Correlation between functional independence and quality of executive functions in stroke patients/Inme hastalarinda yurutucu fonksiyonlarin niteligi ile fonksiyonel bagimsizlik Arasindaki korelasyon.
Stroke is the third most common cause of death and the second most common cause of functional disability worldwide, according to the World Health Organization (1). Stroke results in a high rate of mortality and a high level of functional disability. Statistics show that high levels of functional disability resulting from stroke, which range from mild (35.8%) to medium (33.3%) and severe (30.9%), are worrisome and highlight the role and importance of medical rehabilitation (2).
The rehabilitation of stroke patients is a complex and multidimensional problem. In the last few decades, healthcare experts have approached stroke-related alterations in executive functions and their impact on functional activities by emphasizing on locomotion in stroke patients. Given the correlation between the quality of motor recovery and functional training and preserved cognitive functions, functional assessments that include cognitive functions are crucial prior to the implementation of rehabilitation in stroke patients.
The level of cognitive impairment after a stroke is complex because the level of impairment in executive functions depends on the affected regions in the cerebral hemispheres. Although it is agreed that reduced efficiency in executive functions may contribute to altered locomotion, the underlying mechanism is not yet defined. Patients with neurological impairments have particular difficulties when performing simultaneous cognitive and motor tasks such as walking while engaging in an additional task; these simultaneous activities raise concerns about the musculoskeletal system performance (3). Although many studies show a correlation between executive functions and functional recovery in stroke patients evaluated before enrolling in the rehabilitation process, these results do not necessarily suggest that the functional recovery of patients can be predicted by the quality of executive functions (4).

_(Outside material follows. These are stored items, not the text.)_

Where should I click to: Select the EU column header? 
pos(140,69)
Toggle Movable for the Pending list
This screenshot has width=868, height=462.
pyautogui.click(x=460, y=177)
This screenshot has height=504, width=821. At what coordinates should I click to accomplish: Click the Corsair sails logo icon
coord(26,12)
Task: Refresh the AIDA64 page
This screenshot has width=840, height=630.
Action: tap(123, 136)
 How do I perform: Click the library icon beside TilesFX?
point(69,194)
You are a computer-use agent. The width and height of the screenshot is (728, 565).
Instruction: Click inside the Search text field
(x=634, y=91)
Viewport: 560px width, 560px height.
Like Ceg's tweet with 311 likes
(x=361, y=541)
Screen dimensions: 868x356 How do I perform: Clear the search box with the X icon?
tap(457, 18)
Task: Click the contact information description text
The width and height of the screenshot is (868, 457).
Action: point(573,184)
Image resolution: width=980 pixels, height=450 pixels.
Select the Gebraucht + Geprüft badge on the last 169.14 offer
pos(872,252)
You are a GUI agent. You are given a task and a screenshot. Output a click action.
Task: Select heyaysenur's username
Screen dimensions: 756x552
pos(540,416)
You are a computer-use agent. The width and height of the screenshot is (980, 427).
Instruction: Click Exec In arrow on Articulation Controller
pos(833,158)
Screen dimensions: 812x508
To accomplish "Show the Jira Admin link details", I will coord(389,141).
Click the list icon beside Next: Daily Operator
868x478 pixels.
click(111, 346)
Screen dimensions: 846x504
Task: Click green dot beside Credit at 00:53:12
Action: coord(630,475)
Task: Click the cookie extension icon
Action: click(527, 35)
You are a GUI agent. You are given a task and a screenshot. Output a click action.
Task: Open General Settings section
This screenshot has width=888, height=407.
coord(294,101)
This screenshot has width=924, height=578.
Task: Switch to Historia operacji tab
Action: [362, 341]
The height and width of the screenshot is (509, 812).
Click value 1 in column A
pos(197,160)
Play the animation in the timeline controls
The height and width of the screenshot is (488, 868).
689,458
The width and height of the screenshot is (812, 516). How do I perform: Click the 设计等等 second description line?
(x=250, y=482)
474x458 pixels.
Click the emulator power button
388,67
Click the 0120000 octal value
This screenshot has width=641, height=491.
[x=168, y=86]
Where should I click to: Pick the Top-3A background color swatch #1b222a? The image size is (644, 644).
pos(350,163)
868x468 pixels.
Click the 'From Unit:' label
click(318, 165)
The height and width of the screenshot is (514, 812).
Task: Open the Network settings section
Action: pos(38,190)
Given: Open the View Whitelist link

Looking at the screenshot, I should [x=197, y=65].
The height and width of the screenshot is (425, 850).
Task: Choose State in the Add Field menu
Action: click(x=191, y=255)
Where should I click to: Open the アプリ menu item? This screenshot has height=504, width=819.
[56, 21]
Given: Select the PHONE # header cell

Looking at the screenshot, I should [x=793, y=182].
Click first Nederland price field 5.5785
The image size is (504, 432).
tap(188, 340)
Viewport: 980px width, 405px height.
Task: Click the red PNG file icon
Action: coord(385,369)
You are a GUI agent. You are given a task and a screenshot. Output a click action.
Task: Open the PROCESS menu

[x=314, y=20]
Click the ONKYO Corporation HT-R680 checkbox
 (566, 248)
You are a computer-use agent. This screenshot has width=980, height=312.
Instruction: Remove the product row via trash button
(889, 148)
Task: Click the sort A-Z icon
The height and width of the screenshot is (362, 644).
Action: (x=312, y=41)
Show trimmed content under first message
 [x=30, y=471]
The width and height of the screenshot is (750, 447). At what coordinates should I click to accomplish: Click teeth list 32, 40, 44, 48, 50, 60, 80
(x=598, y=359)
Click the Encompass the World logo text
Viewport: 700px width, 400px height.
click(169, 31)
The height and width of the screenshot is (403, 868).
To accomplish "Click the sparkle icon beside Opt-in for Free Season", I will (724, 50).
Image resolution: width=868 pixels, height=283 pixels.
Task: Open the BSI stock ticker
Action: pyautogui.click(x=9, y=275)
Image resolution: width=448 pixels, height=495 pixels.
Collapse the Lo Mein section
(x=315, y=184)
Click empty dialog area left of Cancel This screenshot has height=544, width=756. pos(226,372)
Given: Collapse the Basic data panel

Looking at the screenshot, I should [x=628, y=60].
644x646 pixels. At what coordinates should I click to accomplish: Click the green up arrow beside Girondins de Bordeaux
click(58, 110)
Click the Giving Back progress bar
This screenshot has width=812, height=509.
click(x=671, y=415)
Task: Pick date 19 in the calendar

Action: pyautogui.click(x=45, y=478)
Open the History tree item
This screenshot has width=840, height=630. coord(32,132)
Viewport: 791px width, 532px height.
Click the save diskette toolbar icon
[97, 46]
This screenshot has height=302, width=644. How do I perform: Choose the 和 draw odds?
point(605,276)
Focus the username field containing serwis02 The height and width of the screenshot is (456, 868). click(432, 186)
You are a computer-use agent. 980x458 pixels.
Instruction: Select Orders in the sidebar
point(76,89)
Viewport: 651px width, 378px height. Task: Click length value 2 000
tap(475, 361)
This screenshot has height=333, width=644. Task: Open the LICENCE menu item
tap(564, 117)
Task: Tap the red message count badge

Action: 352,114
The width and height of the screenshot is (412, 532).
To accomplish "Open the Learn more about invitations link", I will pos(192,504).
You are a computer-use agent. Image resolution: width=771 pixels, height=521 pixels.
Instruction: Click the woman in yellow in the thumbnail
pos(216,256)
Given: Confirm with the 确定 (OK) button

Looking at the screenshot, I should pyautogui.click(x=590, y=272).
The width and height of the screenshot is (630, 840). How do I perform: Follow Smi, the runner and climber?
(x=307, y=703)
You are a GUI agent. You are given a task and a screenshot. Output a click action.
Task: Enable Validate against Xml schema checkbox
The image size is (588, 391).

Functional activities are the measure of motor skills because they relate to activities of daily living (ADLs). The basic functional skill of a stroke patient involves achievements in elemental functional activities with regard to ADLs, including self-care, mobility, transfer, locomotion, communication, and socialization. Thus, physical disability, to a greater or lesser extent, may negatively impact ADLs and the ability to work (5) as well as complicate the rehabilitation because majority of these patients are still productive members of the society. For this reason, optimal rehabilitation includes medical, cognitive, social, and vocational processes.
Because functional independence is the primary and ultimate goal of medical rehabilitation in stroke patients and the presence of cognitive deficits may affect its course and outcome, we assessed the multidisciplinary approach for the diagnosis and treatment of stroke patients in this study.
Material and Methods
The study was conducted at the Department of Extended Care and Treatment with Rehabilitation at the General Hospital of Cuprija and Gerontology Center of Jagodina from August 1, 2012 to March 1, 2013. The Ethics Committee of the General Hospital of Cuprija approved the research that was conducted in accordance with the ethical standards of the Helsinki Declaration. All subjects were informed about the objectives of the study and gave their consent.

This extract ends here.